Он открыл глаза и увидел, что браслет изменился. Теперь его запястье окружала всего лишь тонкая полоска переплетенной травы - такой браслет, забавляясь в послеполуденный час, мог бы сделать ребенок. В середину травяной полоски была вплетена маленькая плоская галька с отверстием в ней - обычный обкатанный волнами камешек с пляжа. Нацарапанные на нем несколько грубых линий, если смотреть под правильным углом, походили на львиную голову.
- Я не знала, что твой браслет способен изменять свой облик, - сказала царица.
- Они все на это способны, - ответил фараон. - Магия - их неотъемлемая часть. Но, обучая нас тому, как использовать их силы, жрецы предостерегали нас, чтобы мы не разглашали их легкомысленно. - Тахарка окинул взглядом дворец, стоявший на первом из отрогов гор, которые вели к кряжу, почти делившему остров пополам, а затем - сверкающую белизной в лунном свете Зерзуру. - Разумеется, здесь, в наших землях, в силе преображения нет нужды. Но во внешнем мире она будет необходима.

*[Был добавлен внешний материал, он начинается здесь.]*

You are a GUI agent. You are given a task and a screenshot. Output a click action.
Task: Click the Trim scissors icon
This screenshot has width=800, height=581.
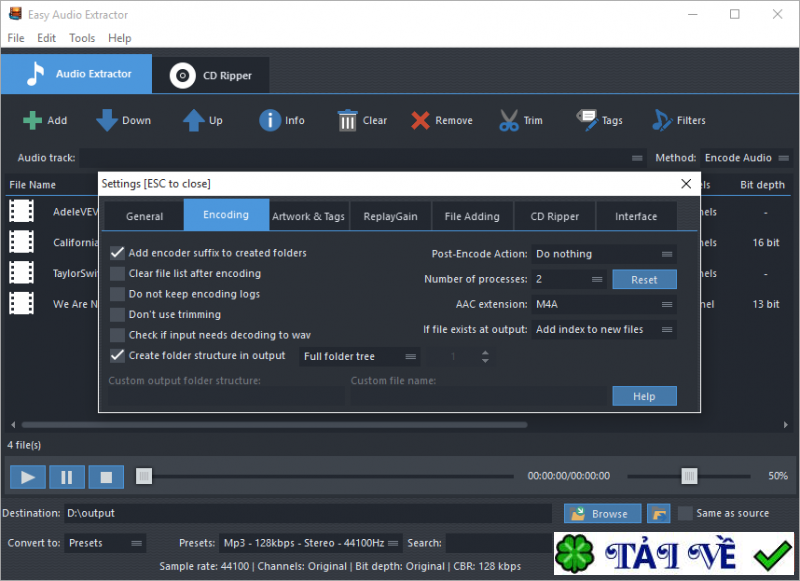[x=509, y=121]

Тии положила ладонь на руку мужа, поверх браслета.
- Сколько времени это займет? - с тревогой спросила она. - Я не знаю... как долго... - она умолкла, но Тахарка знал, что она пытается сказать. У Анибы выдавались хорошие дни и даже недели, но его силы неуклонно убывали. Принцу оставалось, пожалуй, два или три месяца. Шести он не протянул бы.
- Я буду спешить изо всех сил, - заверил ее Тахарка. - Сейчас начало лета, ветра должны быть попутными. Я совершу поездку на самом быстроходном новом корабле. Или, возможно, куплю корабль с командой. Я приму необходимые решения, как только окажусь во внешнем мире.
Он посмотрел на нее сверху вниз:
- Никогда не сомневайся в моей любви к тебе или к нашему сыну. В мое отсутствие справедливо правь нашим народом, моя царица. Я каждый день буду думать о тебе, и Анибе, и Аменирдис, и Шабако. Если бы мои мысли были птицами, они затмили бы собой небеса над Зерзурой.
Царица выдавила из себя слабую улыбку:
- Ты поступаешь очень храбро, муж мой. Ты хороший отец.
Тахарка наклонил голову и поцеловал Тии, чувствуя на ее губах вкус соли. Она ответила на поцелуй с такой страстью, словно он только что вернулся с победой. Наконец фараон отстранился, но лишь для того, чтобы шептать прильнувшей к нему царице слова нежности и утешения.
Когда они в конце концов отстранились друг от друга, царица Тии расправила плечи:
- Не тревожься о нашей стране, муж мой. Я буду править нашим народом и охранять наши сокровища до тех пор, пока ты не вернешься. Клянусь в этом.
Фараон кивнул. На сердце у него было слишком тяжело, чтобы говорить. Высоко подняв головы, царская чета развернулась и размеренным и степенным шагом прошла обратно во дворец.
Позади них гавань Сияющего Града озаряла светом луна. То черные, то серебряные, океанские волны блестели и сверкали, покуда не достигали берега, где скручивались в кулаки белой пены.